-- Input for this task follows --

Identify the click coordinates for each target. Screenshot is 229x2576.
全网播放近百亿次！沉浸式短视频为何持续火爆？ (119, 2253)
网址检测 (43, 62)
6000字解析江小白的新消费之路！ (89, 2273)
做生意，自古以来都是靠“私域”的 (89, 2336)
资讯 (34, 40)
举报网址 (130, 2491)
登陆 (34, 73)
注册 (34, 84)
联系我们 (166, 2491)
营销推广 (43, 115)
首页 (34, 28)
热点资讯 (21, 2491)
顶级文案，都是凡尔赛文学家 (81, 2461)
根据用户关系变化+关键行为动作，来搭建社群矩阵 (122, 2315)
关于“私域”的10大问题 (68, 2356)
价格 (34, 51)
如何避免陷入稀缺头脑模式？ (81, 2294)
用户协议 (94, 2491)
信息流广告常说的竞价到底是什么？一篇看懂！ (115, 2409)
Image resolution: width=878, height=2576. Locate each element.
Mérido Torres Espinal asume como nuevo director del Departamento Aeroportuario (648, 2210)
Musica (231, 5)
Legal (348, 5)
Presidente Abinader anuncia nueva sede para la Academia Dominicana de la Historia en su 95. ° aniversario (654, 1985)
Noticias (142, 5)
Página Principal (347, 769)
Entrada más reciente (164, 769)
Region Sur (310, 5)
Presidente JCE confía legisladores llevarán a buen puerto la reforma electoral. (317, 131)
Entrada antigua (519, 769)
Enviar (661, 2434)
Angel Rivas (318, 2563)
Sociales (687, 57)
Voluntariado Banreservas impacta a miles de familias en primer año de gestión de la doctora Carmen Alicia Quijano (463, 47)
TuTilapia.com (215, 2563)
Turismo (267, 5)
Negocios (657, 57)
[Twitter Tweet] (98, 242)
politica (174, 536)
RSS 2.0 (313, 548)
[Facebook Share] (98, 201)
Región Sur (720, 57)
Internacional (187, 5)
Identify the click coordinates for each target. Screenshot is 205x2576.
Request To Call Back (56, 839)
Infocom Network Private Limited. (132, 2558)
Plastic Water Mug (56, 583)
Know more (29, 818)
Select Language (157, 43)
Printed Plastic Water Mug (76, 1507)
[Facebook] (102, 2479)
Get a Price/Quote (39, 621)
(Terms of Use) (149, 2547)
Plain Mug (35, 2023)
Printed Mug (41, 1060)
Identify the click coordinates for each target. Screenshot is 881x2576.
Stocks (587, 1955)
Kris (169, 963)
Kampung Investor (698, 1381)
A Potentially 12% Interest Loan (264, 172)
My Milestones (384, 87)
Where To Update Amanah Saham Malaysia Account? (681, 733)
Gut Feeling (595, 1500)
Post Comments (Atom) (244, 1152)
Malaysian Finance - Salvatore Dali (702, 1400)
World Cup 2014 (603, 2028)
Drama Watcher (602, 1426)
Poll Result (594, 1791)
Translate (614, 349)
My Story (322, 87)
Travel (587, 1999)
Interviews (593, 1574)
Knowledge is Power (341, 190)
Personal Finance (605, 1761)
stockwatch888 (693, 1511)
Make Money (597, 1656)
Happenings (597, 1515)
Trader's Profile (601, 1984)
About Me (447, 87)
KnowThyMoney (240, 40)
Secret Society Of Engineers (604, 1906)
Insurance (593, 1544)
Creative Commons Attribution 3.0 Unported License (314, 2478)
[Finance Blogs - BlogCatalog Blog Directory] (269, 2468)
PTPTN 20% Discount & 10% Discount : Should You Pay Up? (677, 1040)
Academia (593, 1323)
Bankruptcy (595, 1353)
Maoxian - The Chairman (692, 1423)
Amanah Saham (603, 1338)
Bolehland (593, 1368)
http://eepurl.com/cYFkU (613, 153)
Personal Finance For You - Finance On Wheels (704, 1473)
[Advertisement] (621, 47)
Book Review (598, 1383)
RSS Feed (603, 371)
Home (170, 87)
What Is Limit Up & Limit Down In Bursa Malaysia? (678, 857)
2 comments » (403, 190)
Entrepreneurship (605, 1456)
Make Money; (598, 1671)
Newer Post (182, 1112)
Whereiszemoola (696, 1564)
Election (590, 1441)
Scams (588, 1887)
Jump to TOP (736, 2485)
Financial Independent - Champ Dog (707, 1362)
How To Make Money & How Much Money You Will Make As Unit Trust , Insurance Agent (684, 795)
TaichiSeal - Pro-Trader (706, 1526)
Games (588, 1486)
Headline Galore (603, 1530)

-- Input for this task concluded --

■ What is needed
A single figure is required: the number of lines in the entries above that include the word "Plastic".

■ Solution for this task
2